━━━━━ Records supplied
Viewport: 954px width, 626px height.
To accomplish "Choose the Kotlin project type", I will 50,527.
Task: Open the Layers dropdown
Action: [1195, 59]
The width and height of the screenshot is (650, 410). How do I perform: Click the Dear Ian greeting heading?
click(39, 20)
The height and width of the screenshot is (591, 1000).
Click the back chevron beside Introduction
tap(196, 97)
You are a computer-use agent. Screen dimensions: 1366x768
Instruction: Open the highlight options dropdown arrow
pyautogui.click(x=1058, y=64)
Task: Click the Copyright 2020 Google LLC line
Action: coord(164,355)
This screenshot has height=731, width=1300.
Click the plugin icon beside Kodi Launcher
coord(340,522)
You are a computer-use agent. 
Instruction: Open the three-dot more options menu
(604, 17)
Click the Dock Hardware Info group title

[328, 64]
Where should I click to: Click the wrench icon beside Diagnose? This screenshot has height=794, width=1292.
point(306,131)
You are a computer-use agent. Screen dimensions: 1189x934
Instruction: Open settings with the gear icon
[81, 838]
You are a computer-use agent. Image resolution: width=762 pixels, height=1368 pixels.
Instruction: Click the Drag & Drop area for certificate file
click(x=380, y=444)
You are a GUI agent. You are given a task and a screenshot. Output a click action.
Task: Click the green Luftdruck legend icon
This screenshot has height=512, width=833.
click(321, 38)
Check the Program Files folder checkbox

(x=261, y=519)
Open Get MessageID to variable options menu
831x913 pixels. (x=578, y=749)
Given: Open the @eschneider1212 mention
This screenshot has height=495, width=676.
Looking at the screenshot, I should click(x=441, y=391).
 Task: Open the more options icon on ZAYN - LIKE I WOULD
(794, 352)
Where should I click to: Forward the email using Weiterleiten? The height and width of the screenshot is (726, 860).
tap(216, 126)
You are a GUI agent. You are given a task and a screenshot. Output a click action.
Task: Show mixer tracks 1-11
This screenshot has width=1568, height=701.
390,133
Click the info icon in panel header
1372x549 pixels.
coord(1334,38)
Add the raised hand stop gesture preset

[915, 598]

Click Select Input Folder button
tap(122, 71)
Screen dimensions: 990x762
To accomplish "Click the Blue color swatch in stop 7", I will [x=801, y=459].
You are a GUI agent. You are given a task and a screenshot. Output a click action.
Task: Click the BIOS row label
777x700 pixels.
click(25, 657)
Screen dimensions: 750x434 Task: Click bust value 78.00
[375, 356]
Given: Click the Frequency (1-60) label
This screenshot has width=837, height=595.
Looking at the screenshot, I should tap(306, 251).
━━━━━━━━━━
Task prompt: Output all entries exactly as given above.

Answer to the problem:
Viewport: 954px width, 626px height.
To accomplish "Choose the Kotlin project type", I will 50,527.
Task: Open the Layers dropdown
Action: [1195, 59]
The width and height of the screenshot is (650, 410). How do I perform: Click the Dear Ian greeting heading?
click(39, 20)
The height and width of the screenshot is (591, 1000).
Click the back chevron beside Introduction
tap(196, 97)
You are a computer-use agent. Screen dimensions: 1366x768
Instruction: Open the highlight options dropdown arrow
pyautogui.click(x=1058, y=64)
Task: Click the Copyright 2020 Google LLC line
Action: coord(164,355)
This screenshot has height=731, width=1300.
Click the plugin icon beside Kodi Launcher
coord(340,522)
You are a computer-use agent. 
Instruction: Open the three-dot more options menu
(604, 17)
Click the Dock Hardware Info group title

[328, 64]
Where should I click to: Click the wrench icon beside Diagnose? This screenshot has height=794, width=1292.
point(306,131)
You are a computer-use agent. Screen dimensions: 1189x934
Instruction: Open settings with the gear icon
[81, 838]
You are a computer-use agent. Image resolution: width=762 pixels, height=1368 pixels.
Instruction: Click the Drag & Drop area for certificate file
click(x=380, y=444)
You are a GUI agent. You are given a task and a screenshot. Output a click action.
Task: Click the green Luftdruck legend icon
This screenshot has height=512, width=833.
click(321, 38)
Check the Program Files folder checkbox

(x=261, y=519)
Open Get MessageID to variable options menu
831x913 pixels. (x=578, y=749)
Given: Open the @eschneider1212 mention
This screenshot has height=495, width=676.
Looking at the screenshot, I should click(x=441, y=391).
 Task: Open the more options icon on ZAYN - LIKE I WOULD
(794, 352)
Where should I click to: Forward the email using Weiterleiten? The height and width of the screenshot is (726, 860).
tap(216, 126)
You are a GUI agent. You are given a task and a screenshot. Output a click action.
Task: Show mixer tracks 1-11
This screenshot has width=1568, height=701.
390,133
Click the info icon in panel header
1372x549 pixels.
coord(1334,38)
Add the raised hand stop gesture preset

[915, 598]

Click Select Input Folder button
tap(122, 71)
Screen dimensions: 990x762
To accomplish "Click the Blue color swatch in stop 7", I will [x=801, y=459].
You are a GUI agent. You are given a task and a screenshot. Output a click action.
Task: Click the BIOS row label
777x700 pixels.
click(25, 657)
Screen dimensions: 750x434 Task: Click bust value 78.00
[375, 356]
Given: Click the Frequency (1-60) label
This screenshot has width=837, height=595.
Looking at the screenshot, I should tap(306, 251).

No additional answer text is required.